Especially since the 2007 cyber attacks on Alliance member Estonia, NATO has been working to develop appropriate policy responses to potentially similar incidents. As such, the new focuses have been on improving a coordinated NATO approach, enhancing cyber defense capabilities to stop threats and improve responses, and cooperating with the larger international community. . . .
The policy seems to give particular attention to how the Alliance would respond to cyber incidents. When NATO itself suffers a cyber incident, the Computer Incident Response Capability would lead the technical defense and response, in coordination with the Cyber Defense Management Board. To assist this process, there will be memorandums of understanding (MOUs) between each nation’s cyber defense organizations and this Board.
More importantly, the policy makes clear that if an Ally were subjected to some kind of cyber incident any decision on collective defense (per under Article 5 of the NATO Charter that an attack on one is an attack on all) will be a political, not a technical or even military, decision. That is, the matter will be decided by the senior policy makers of the Alliance and of each Ally and not by the incident response teams or individual commanders.

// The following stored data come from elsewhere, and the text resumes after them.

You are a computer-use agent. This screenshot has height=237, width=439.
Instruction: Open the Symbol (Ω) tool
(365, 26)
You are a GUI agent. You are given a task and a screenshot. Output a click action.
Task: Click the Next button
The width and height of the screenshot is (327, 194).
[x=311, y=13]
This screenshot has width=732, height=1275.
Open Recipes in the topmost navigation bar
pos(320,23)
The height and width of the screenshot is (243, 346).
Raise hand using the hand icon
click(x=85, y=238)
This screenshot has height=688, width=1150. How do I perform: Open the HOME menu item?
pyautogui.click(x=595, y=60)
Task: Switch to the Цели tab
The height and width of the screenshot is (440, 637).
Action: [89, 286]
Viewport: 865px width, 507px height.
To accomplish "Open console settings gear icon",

And even though the technologists or the media may call a cyber incident an “attack” does not make it a military-style attack envisioned under Article 5. . . .
Though the defense ministers confirmed that NATO would “maintain ambiguity” about responding to cyber attacks, it is very unlikely the North Atlantic Council would invoke collective defense unless cyber attacks caused significant damage and deaths, equivalent to kinetic military force. (If the cyber attack is part of a larger crisis, NATO will rely on its existing crisis management procedures.)